There were four pillars in this area, two made from solid pieces of marble and the Japanese guide remarked how difficult it must have been to move them. The monastery guide suggested rather witheringly, “perhaps not as difficult as building the Egyptian pyramids or Stonehenge”.

NAVE – The door leading into the nave was made in 1828 with the largest part being 24m wide. On the right were two tombs. The first was of King Stefan Uros III, who later became known as Stefan Dečankski, as the monastery was built during his reign. The second smaller and lower tomb was his sister, St. Jelena of Serbia, who later became Empress of Bulgaria before becoming a nun. There was also a sarcophagus, opened at 7pm on Thursday, which is well visited for its healing powers – this wasn’t included in our Bradt guidebook, but it did mention a weekly highlight being Thursday evensong.

The 11m fresco of the family tree of Jesse, is the most comprehensive and complete in Byzantine painting, and to the sides, were old and new testament stories. There was also a unique fresco of Christ with what appeared to be a weapon but was said to be a spiritual sword only.

ICONOSTASIS – This was originally from 1340 although some had been added later in the 1600s. There was a large candle holder hanging down from 8 chains and a marble throne reserved for the Kings (last used in 1924) by Alexander Karageorge (which the Japanese guide admitted was hard to pronounce). At this point, our driver who was accompanying us, told us we could take photos without the flash and we both managed to take one before being told we couldn’t. Unfortunately, we both took the same photo!

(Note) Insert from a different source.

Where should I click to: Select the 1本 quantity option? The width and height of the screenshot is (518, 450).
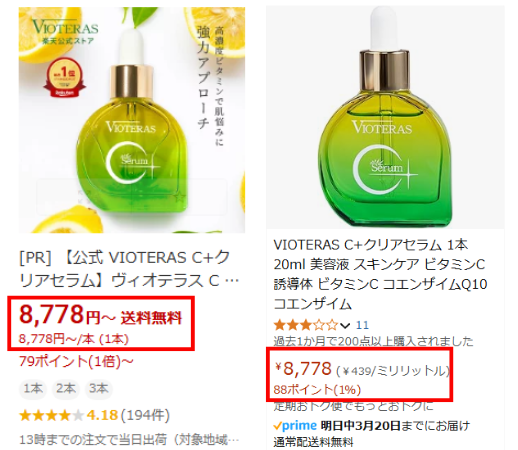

There was an ornately carved wooden cross and the guide said that a tiny piece was from the cross at Jerusalem: the Japanese guide found that hard to believe and questioned the Monastery guide a couple of times “are you sure?”. He simply rolled his eyes. There were two small chapels behind the iconostasis built in 1840 and 1844 and although one of the Japanese ladies was keen to go behind, she was told firmly, “not even nuns are allowed there”.

Before leaving we had the chance to look around the outside including the bell tower, graves, the outside of the monks’ accommodation and gift shop where we were given a taste of their home-made 45% apple brandy.